Figure 1

Reducing conditions promote use-dependent activation. Conductance-voltage relationships were recorded from tail current amplitudes at −30 mV (see inset) in ltk- fibroblast cells expressing Kv1.2. Grey lines are conductance-voltage relationships from multiple individual cells in ambient redox conditions (spread of V_1/2 is from −1.7 to +43 mV). Mean conductance-voltage relationships (±S.D.) are shown for cells incubated in 666 µM DTT (N = 13, blue symbols, V_1/2 = +64 ± 11 mV), or collected with a modified protocol that delivers a 500 ms depolarization to +60 mV before each voltage sweep (black symbols, N = 11, V_1/2 = −11 ± 3 mV). (Inset) Currents elicited with a + 40 mV depolarization illustrate the suppression of current in DTT. (B,i–iii) Kv1.2 expressing cells were stimulated with repetitive 10 ms depolarizations from a holding potential of −80 mV to + 60 mV (20 Hz frequency).
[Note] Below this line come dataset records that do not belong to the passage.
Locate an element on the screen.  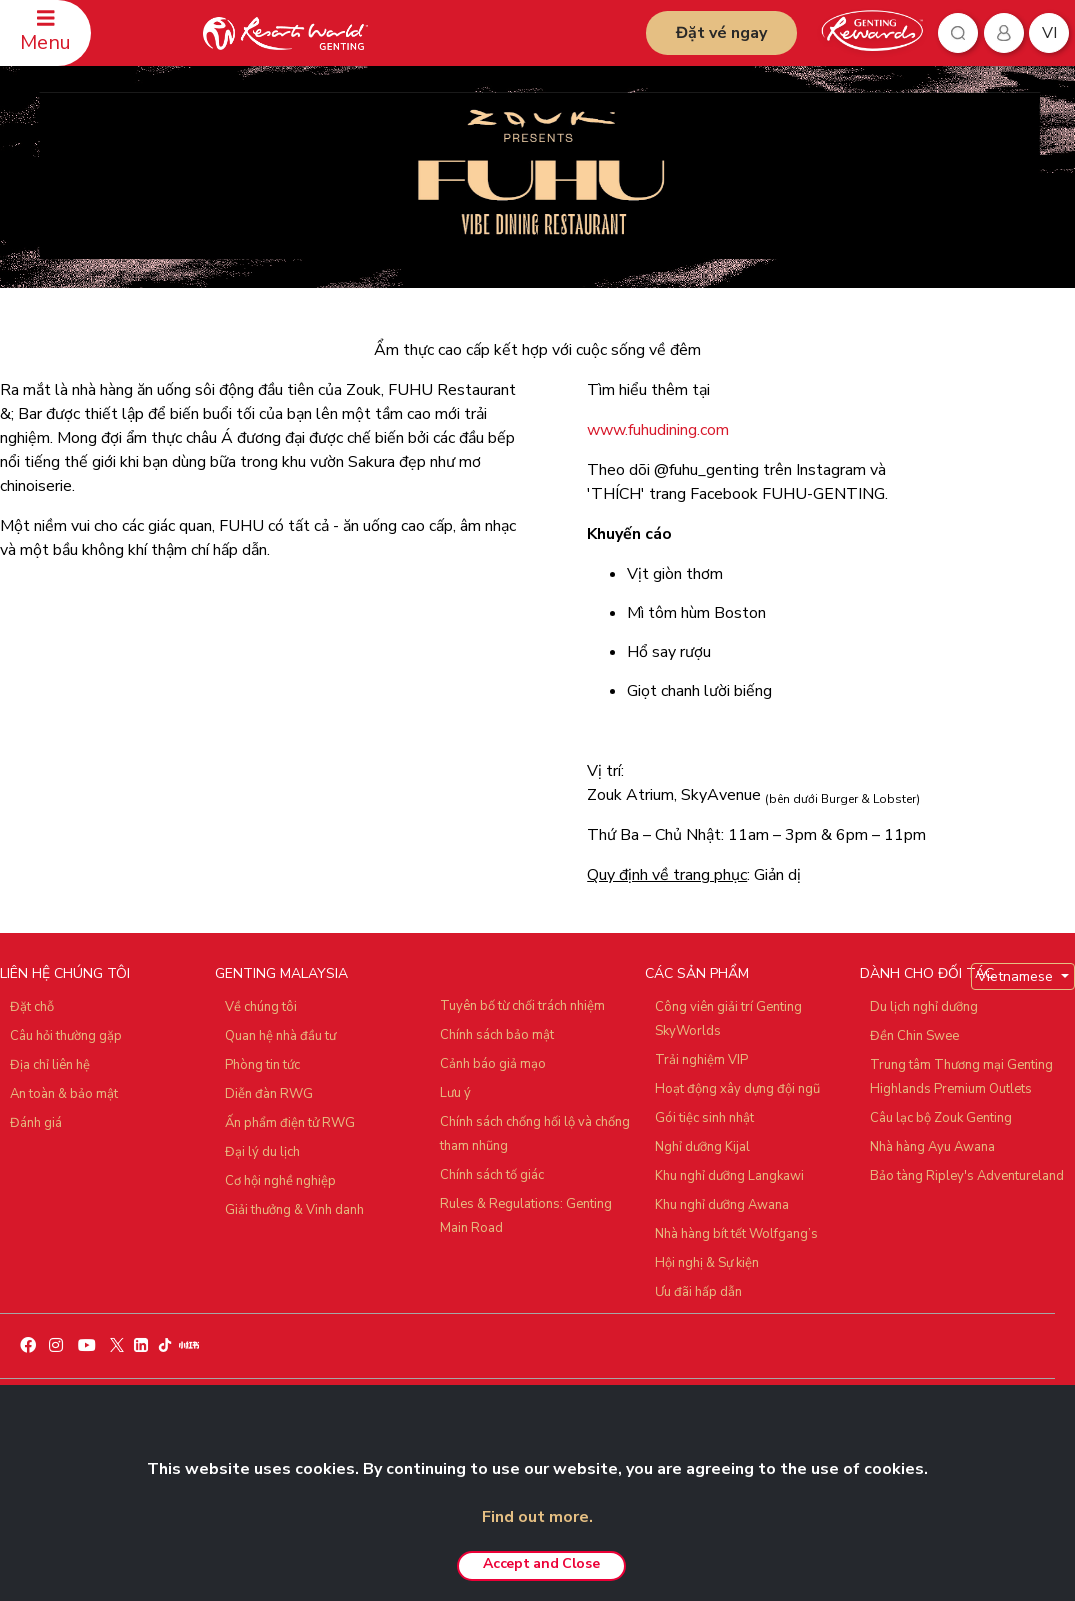
Khu nghỉ dưỡng Langkawi is located at coordinates (729, 1176).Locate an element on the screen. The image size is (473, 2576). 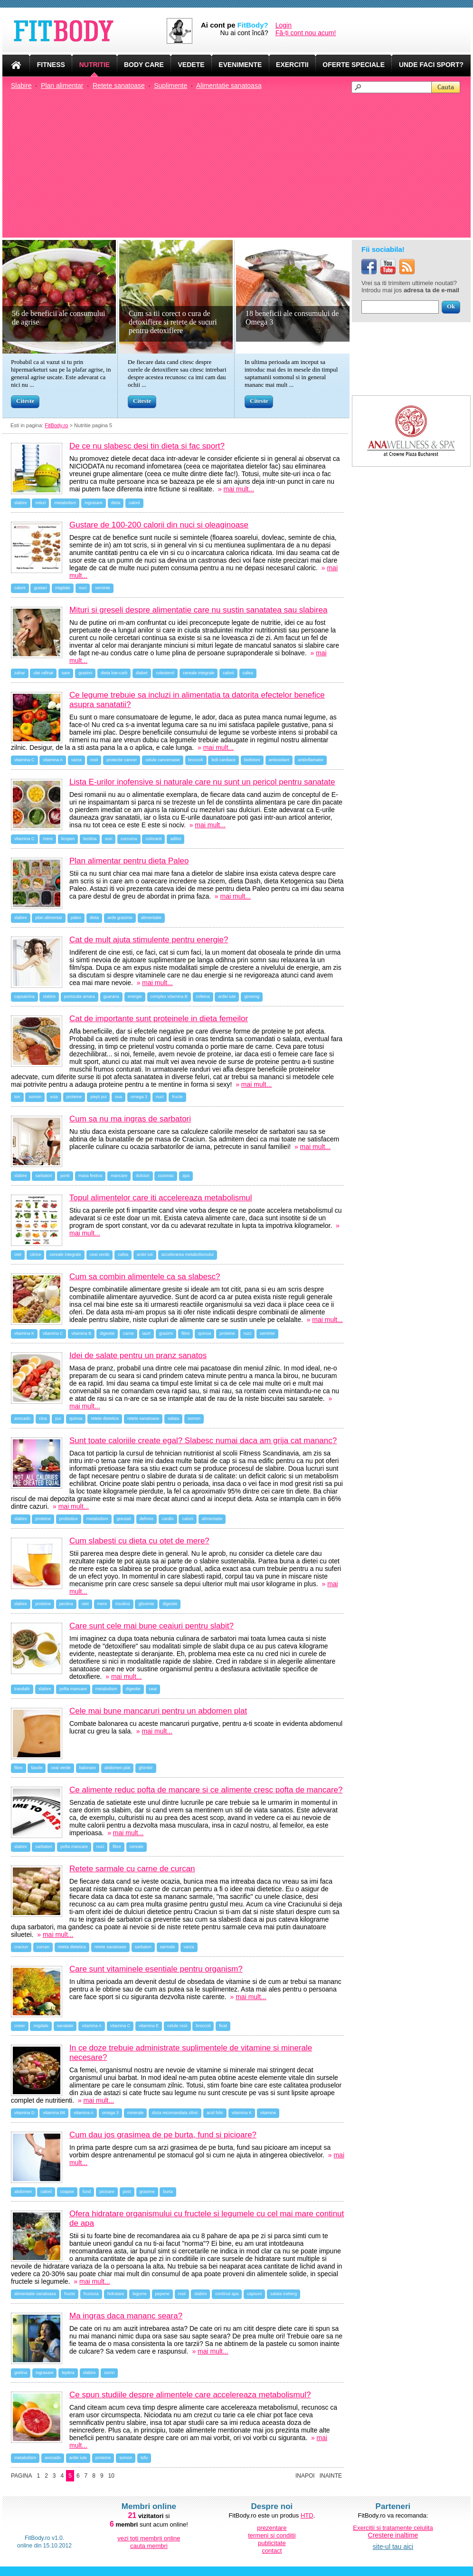
apa is located at coordinates (185, 1175). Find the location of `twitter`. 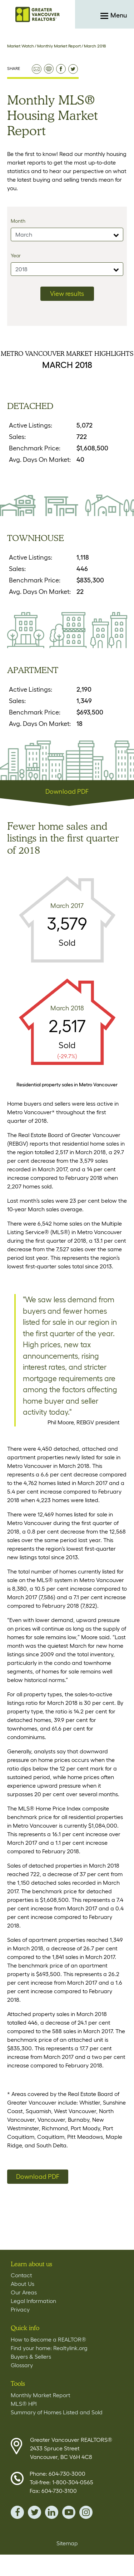

twitter is located at coordinates (34, 2512).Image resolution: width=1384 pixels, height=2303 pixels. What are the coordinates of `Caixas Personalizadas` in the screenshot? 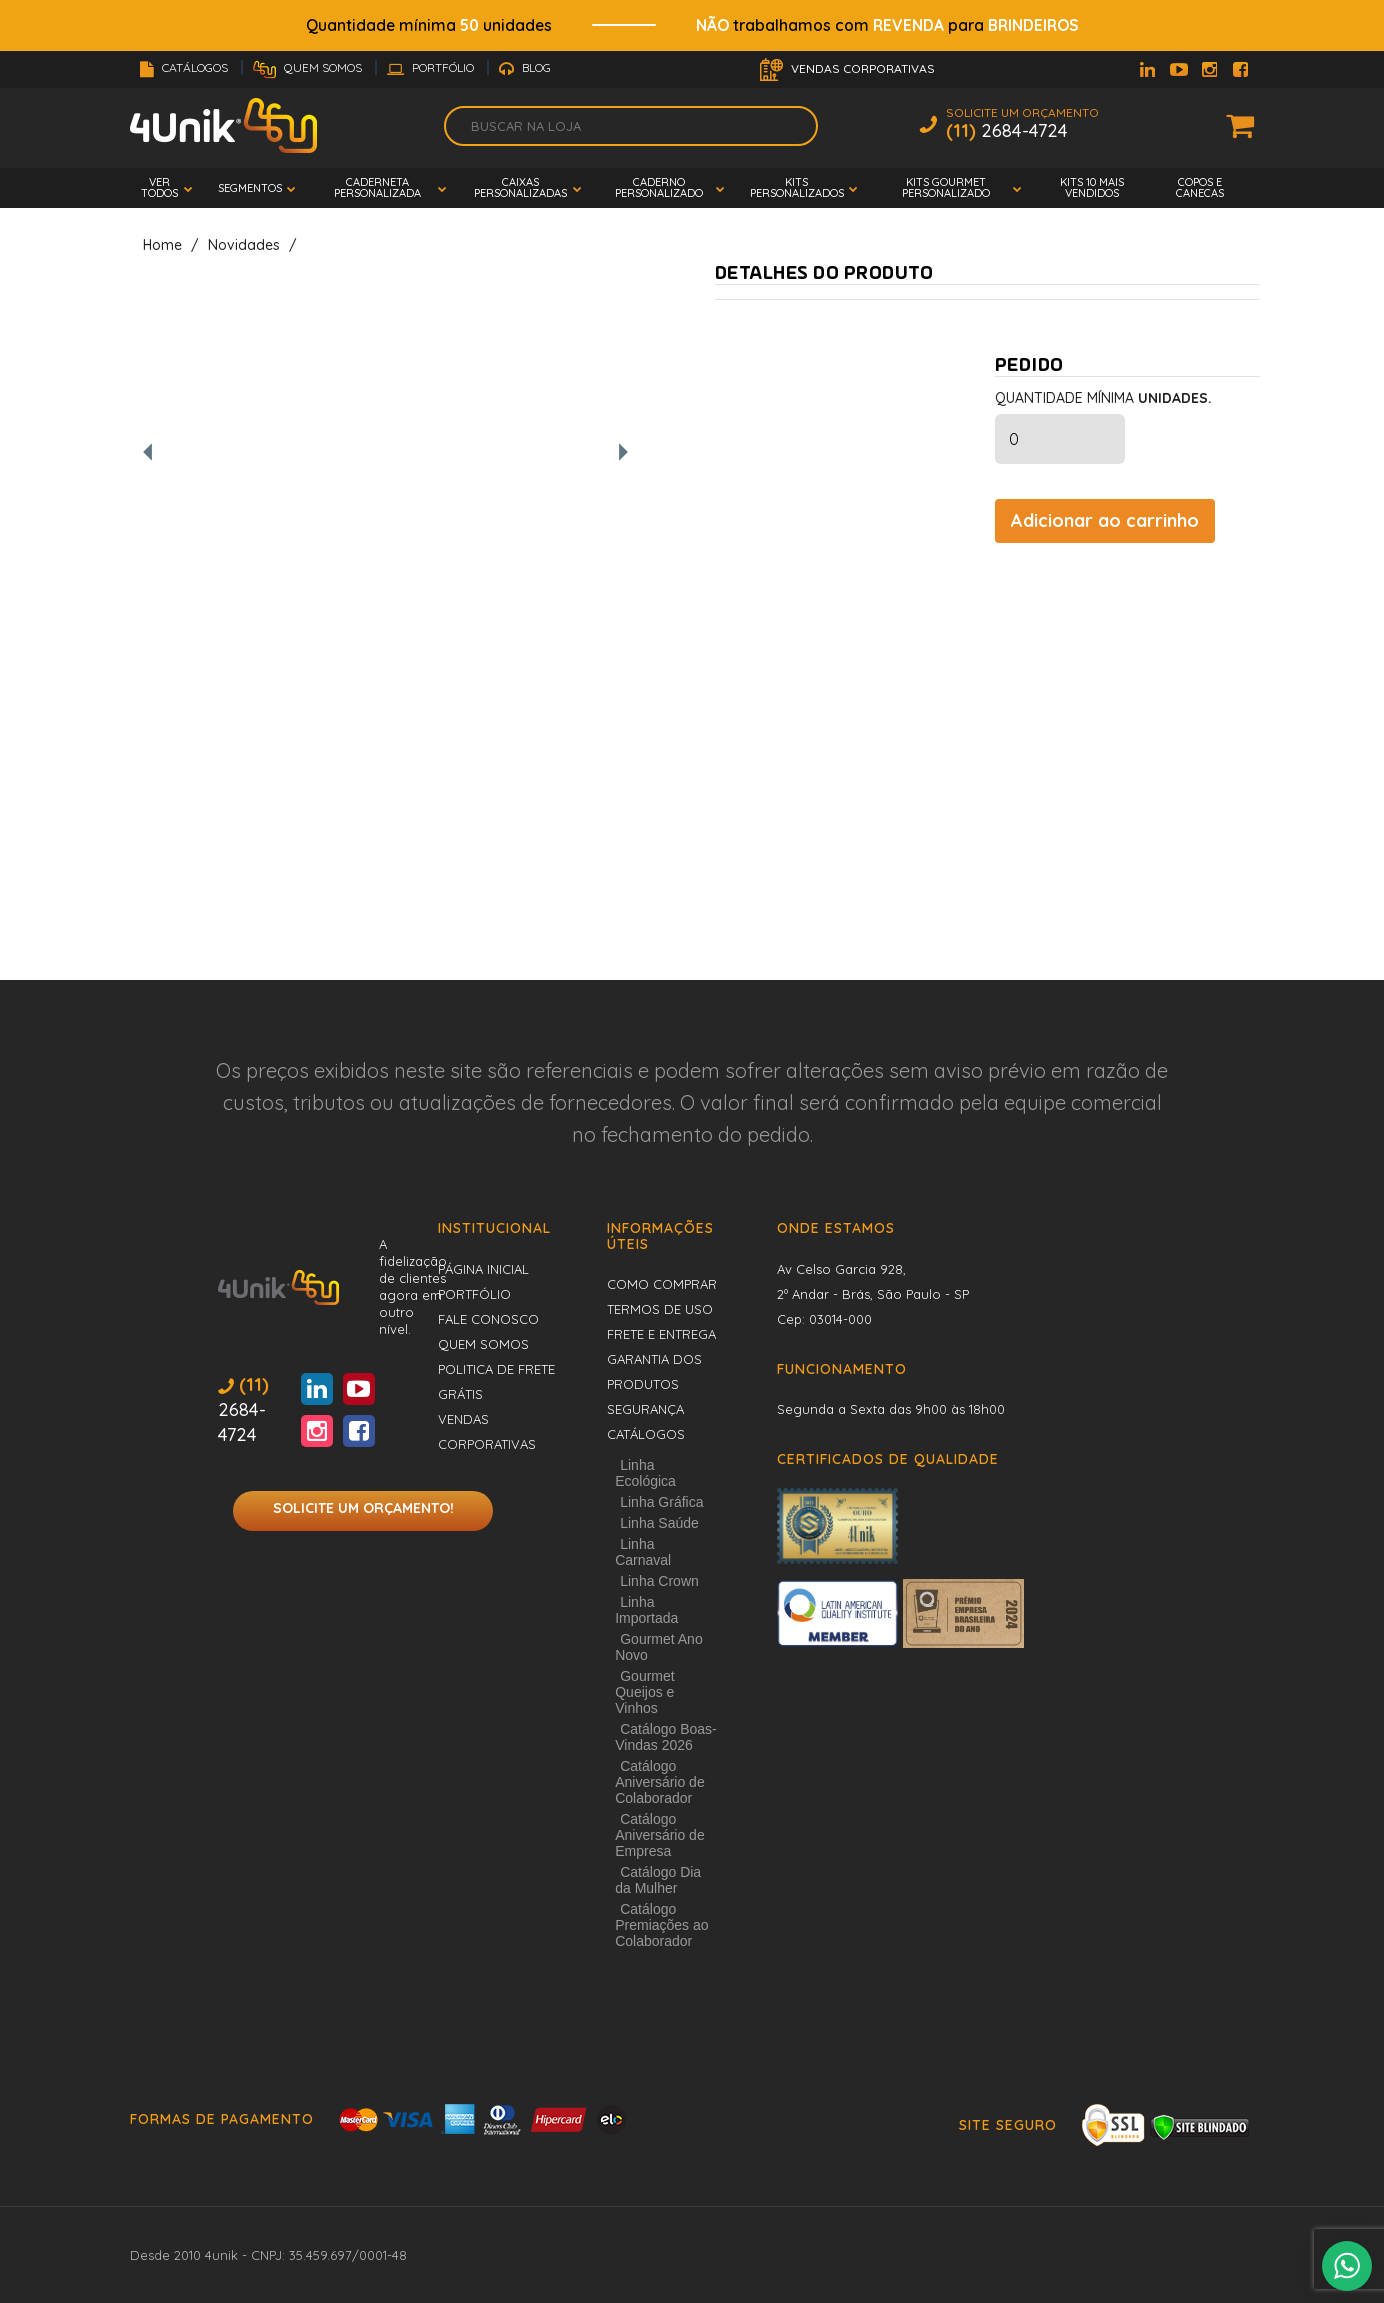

Different sample sweeps reflect the variability of use-dependence in ambient redox (i,ii), and a shift towards strong use-dependence after incubation in DTT (iii). (C) % use-dependent activation (UDA) is calculated as the fraction of activating current during the pulse train: (pulse 100 peak current – pulse 1 peak current)/(pulse 100 peak current), (blue symbols: mean ± S.D., grey symbols: data for individual cells in each condition; N = 87 for ambient redox, N = 44 for 666 µM DTT, and N = 12–14 for other DTT concentrations). DTT dependence of average UDA was fit with a Hill equation (EC50 = 1.6 µM and a Hill coefficient of 1.0). (D) Cell-by-cell correlation between % use-dependent activation and V_1/2 measured in ambient redox (gray, N = 21), DTT (blue, N = 13), or after potentiation by strong prepulses (black, N = 11).